Stored data
————————
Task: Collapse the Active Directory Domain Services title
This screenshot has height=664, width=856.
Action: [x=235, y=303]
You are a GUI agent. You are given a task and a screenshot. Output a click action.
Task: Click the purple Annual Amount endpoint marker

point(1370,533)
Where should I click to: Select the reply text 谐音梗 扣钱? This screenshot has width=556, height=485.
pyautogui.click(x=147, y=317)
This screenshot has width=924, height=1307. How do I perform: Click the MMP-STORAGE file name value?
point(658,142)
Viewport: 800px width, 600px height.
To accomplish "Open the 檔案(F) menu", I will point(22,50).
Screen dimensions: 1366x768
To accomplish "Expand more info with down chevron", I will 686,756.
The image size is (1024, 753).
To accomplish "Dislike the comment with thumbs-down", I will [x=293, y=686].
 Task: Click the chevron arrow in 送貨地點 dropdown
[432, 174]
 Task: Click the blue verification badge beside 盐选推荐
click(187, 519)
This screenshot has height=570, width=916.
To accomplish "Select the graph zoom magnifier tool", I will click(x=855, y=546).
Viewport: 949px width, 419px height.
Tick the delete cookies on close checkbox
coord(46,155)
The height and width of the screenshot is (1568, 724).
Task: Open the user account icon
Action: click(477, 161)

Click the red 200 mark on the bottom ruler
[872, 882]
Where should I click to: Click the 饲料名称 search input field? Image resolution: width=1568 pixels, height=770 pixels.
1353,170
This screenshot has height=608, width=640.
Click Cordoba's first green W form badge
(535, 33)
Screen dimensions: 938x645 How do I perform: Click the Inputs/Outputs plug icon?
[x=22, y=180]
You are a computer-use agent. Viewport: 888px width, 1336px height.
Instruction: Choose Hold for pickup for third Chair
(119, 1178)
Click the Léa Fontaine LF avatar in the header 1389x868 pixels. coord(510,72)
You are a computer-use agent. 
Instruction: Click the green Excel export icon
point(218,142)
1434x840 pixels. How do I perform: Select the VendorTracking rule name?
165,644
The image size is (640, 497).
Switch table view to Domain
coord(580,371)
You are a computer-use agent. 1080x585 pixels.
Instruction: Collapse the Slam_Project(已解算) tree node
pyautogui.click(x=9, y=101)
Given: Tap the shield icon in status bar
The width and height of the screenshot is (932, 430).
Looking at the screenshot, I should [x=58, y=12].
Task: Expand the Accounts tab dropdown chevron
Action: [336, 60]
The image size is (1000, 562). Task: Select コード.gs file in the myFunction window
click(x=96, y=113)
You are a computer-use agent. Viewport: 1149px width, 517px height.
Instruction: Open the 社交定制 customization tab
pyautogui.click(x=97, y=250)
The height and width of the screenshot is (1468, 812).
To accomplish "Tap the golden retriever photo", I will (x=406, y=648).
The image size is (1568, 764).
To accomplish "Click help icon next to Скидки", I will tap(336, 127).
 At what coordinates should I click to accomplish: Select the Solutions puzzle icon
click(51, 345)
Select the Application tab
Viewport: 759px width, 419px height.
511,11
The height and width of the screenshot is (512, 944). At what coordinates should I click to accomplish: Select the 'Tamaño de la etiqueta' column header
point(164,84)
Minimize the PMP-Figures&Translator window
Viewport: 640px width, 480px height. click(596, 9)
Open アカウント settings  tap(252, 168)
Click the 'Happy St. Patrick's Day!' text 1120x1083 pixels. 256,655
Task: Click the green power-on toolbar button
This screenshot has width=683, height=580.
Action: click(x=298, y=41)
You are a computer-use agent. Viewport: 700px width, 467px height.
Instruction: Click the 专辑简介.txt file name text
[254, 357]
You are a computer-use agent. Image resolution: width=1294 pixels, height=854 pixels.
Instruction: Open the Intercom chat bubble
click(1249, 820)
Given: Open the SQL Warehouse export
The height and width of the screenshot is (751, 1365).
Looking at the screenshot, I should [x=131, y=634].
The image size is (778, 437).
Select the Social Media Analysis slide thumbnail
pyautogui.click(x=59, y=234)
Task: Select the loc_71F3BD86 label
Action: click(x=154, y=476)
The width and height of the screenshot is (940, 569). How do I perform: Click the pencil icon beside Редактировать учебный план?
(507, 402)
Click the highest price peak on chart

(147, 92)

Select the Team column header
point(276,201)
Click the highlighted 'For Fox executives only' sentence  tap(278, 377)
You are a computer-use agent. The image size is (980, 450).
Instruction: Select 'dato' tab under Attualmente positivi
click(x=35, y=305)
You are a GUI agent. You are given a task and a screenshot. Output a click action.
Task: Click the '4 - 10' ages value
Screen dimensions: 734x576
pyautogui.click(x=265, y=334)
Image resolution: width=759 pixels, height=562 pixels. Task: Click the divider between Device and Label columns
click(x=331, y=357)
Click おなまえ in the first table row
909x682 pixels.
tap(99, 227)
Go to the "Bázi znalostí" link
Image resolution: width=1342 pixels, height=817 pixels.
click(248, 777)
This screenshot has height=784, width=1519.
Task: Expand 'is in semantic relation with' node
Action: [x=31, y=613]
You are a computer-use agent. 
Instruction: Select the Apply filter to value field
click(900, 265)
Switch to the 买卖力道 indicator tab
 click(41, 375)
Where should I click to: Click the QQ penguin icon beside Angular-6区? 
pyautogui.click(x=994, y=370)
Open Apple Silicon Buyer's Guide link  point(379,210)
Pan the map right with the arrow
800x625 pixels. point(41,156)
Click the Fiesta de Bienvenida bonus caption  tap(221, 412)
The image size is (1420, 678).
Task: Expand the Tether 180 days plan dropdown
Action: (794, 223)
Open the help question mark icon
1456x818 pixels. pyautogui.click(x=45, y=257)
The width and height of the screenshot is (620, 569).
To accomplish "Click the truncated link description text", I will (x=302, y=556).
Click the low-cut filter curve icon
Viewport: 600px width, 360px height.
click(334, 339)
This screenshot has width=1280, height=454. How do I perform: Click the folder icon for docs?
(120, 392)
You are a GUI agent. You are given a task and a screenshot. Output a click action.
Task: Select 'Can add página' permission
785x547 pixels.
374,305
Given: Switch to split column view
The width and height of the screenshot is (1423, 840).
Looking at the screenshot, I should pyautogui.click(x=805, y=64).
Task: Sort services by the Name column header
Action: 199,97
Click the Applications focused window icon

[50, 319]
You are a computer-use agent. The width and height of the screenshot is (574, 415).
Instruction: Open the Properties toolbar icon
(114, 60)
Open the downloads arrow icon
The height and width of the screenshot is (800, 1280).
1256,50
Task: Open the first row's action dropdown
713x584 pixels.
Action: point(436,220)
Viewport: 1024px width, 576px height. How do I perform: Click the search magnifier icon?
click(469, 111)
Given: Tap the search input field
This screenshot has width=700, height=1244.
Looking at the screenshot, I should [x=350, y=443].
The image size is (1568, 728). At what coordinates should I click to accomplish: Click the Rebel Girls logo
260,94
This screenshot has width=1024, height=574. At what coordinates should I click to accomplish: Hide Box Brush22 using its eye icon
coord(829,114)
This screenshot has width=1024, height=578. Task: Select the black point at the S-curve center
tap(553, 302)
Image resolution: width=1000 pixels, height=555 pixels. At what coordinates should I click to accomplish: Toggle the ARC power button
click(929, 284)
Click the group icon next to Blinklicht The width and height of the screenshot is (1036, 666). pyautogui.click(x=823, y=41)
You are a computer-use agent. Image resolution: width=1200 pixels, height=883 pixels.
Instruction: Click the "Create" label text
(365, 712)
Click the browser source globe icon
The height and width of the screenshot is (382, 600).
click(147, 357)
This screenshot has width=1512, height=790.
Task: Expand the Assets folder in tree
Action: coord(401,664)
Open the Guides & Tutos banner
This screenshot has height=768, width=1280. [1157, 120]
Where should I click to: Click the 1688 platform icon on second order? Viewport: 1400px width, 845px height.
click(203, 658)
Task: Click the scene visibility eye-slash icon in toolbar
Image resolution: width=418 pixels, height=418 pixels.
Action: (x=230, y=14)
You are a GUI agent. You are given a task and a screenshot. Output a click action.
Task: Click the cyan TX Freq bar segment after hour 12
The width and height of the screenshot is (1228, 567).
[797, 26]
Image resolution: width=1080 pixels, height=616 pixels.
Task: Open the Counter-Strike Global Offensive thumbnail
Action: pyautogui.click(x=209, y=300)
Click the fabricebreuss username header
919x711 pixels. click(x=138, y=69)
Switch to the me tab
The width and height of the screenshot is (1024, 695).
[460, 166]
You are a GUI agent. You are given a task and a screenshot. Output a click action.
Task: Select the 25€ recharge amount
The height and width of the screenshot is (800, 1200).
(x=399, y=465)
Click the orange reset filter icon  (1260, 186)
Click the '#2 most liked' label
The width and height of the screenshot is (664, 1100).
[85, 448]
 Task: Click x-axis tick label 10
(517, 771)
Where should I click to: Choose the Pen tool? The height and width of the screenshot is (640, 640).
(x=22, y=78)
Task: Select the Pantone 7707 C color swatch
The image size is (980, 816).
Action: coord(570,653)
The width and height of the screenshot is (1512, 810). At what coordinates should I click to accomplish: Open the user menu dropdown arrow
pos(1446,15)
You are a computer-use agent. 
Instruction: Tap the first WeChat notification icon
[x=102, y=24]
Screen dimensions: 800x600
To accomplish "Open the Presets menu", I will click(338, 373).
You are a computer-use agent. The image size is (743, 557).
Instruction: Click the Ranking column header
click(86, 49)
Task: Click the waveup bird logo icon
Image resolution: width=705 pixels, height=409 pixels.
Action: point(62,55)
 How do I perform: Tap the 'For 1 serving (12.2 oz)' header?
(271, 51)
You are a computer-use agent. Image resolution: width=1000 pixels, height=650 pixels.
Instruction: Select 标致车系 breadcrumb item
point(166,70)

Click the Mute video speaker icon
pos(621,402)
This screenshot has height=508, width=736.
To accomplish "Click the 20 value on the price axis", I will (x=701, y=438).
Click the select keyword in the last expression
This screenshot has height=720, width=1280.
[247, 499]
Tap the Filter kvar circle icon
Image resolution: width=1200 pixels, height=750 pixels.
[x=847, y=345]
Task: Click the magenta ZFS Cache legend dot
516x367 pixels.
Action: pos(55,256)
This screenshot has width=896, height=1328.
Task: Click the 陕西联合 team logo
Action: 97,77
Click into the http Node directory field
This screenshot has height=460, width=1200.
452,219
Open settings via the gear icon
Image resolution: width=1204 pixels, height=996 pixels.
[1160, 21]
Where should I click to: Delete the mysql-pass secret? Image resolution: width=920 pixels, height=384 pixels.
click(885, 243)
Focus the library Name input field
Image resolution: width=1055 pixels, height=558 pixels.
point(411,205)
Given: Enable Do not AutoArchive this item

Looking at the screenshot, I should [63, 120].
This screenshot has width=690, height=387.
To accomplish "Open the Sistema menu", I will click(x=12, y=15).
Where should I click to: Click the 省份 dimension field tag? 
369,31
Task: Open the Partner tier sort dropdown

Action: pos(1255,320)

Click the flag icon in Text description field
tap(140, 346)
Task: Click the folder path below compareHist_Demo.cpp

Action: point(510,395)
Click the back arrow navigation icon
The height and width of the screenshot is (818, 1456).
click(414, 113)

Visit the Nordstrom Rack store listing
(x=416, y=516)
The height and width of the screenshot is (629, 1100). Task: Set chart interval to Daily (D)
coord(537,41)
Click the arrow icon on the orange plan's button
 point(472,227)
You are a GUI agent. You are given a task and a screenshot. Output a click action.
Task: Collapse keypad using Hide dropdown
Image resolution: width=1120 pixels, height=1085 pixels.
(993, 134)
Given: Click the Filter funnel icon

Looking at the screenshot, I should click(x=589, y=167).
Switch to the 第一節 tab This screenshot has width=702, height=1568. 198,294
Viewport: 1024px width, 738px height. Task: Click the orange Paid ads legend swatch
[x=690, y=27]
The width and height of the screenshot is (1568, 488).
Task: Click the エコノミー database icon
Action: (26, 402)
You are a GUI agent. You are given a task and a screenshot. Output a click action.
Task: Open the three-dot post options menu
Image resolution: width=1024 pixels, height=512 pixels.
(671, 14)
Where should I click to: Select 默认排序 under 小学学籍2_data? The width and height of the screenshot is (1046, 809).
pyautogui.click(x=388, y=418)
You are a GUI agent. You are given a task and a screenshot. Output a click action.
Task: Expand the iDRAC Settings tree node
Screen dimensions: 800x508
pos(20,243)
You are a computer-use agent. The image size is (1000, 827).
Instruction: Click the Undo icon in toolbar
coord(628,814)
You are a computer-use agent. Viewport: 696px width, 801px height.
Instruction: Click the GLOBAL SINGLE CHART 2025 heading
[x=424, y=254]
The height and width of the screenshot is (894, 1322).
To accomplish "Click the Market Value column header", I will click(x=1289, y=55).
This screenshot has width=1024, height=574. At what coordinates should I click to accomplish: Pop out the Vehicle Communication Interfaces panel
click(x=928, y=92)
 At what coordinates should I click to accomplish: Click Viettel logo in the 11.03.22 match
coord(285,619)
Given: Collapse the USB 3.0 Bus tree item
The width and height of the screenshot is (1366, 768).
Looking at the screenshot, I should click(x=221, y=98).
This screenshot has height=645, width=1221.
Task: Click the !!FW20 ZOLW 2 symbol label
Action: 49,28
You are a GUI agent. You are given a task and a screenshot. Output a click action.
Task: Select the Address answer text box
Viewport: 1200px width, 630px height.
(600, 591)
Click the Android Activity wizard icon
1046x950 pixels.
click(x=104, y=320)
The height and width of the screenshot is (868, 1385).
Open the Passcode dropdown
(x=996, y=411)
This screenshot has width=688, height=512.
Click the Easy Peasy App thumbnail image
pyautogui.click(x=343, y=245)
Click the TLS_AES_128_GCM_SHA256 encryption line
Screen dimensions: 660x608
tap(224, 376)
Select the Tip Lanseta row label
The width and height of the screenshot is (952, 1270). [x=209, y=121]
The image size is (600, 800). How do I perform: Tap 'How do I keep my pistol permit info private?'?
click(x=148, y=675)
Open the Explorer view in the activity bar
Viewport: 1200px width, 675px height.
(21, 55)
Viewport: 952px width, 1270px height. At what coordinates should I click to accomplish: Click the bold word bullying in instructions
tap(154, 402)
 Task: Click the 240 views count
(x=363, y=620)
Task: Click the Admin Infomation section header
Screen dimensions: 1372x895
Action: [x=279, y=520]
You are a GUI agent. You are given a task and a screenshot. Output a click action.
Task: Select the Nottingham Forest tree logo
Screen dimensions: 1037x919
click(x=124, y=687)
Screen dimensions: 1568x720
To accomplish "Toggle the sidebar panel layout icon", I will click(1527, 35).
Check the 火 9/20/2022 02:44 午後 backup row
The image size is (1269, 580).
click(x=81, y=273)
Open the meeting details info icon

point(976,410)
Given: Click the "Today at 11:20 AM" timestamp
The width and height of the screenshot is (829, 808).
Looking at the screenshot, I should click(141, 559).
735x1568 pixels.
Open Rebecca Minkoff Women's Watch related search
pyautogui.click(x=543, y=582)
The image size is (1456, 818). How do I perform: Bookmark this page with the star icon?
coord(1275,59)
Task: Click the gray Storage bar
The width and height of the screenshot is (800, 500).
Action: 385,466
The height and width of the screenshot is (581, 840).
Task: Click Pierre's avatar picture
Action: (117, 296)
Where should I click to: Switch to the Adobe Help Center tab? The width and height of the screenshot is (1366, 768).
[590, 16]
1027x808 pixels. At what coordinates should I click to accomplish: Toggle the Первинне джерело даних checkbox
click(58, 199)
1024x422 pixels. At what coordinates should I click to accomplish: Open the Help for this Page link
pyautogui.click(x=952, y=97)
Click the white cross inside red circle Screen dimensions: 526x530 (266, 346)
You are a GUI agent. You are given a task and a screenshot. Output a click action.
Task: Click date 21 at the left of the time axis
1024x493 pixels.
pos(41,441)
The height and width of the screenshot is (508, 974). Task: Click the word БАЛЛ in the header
————————
▶ [Your objective]:
Which lines above contain the word "next"? Show each of them.

▶ [Answer to this problem]:
To accomplish "Click help icon next to Скидки", I will tap(336, 127).
Click the group icon next to Blinklicht The width and height of the screenshot is (1036, 666). pyautogui.click(x=823, y=41)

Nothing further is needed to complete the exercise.